= TEXT SECTION =
↓↓↓
# Comedies on blu-ray



## turtle101 (Jul 25, 2011)

Hi does anybody have any good recommendations for good comedies on blu-ray to add to the collection! I have a few already but looking for some good ones that I haven't seen.


----------



## Dale Rasco (Apr 11, 2009)

Well I personally like 'Paul' quite a bit and I also found movies like 'The Other Guys' and 'Hot Fuzz' to be extremely enjoyable on Bluray as the action scenes really shine!


----------



## eugovector (Sep 4, 2006)

Hott Fuzz has great sound.


----------



## Ares (Nov 23, 2009)

Here's a small list.



Office Space
Clerks
The 40 year old virgin
Pineapple Express
Wedding Crashers


----------



## Sonnie (Apr 11, 2006)

Are there any particular type comedies you are looking for?

I am not much on comedies, but do have a few older favorites like *O Brother, Where Art Thou?*, *Trading Places* and *Forrest Gump*.


----------



## Dale Rasco (Apr 11, 2009)

I can't wait for "Oh Brother Where Art Thou" on the 13th!


----------



## GranteedEV (Aug 8, 2010)

The funniest movie i've seen on blu ray lately, was Boondock Saints II :rofl2:


----------



## turtle101 (Jul 25, 2011)

Well I already have Paul I really enjoyed that, the only one I haven't watched from that list was clerks so I'll have to check that out, I love the Apatow comedies and anything with Jason Bateman is great!
↑↑↑
= SUPPLIED INFORMATION =
↓↓↓
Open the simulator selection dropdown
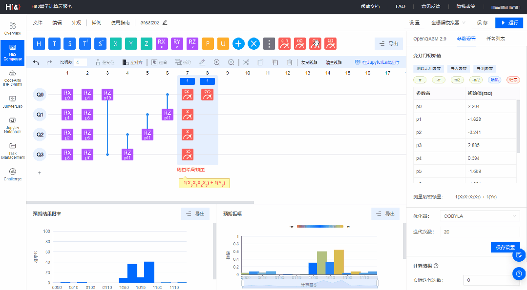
↑↑↑
= WRITTEN TASK 1 =
Put this sentence from the thread on comedies on Blu-ray into Spanish: "Well I personally like 'Paul' quite a bit and I also found movies like 'The Other Guys' and 'Hot Fuzz' to be extremely enjoyable on Bluray as the action scenes really shine!"
= WRITTEN TASK 2 =
In the thread on comedies on Blu-ray, which film from Ares's list had turtle101 not yet watched?
= WRITTEN TASK 3 =
Go on with the thread on comedies on Blu-ray from the point where it stops.
The lines are not needed for any of this.

= ANSWER 1 =
Bueno, personalmente me gusta bastante 'Paul' y también me parecieron sumamente entretenidas en Blu-ray películas como 'The Other Guys' y 'Hot Fuzz', ¡porque las escenas de acción realmente lucen!

= ANSWER 2 =
Clerks.

= ANSWER 3 =
----------



## Dale Rasco (Apr 11, 2009)

I've been watching 'Tucker and Dale VS Evil' this weekend on the AppleTV and can't wait for that one to hit Blu-Ray in November! Hilarious!


----------



## robbo266317 (Sep 22, 2008)

turtle101 said:


> Well I already have Paul I really enjoyed that, the only one I haven't watched from that list was clerks so I'll have to check that out, I love the Apatow comedies and anything with Jason Bateman is great!


I don't know if it's on Blu Ray but I like Clerks II The opening sequence is great.

Again, I don't know if these are on Blu Ray yet. Any of the Coen Brothers are great. Burn after Reading, No Country for Old Men and of course Fargo.

Cheers,
Bill.


----------



## turtle101 (Jul 25, 2011)

Hi yea i'm a big coen brothers fan the only one I haven't seen is A serious man is that a good one?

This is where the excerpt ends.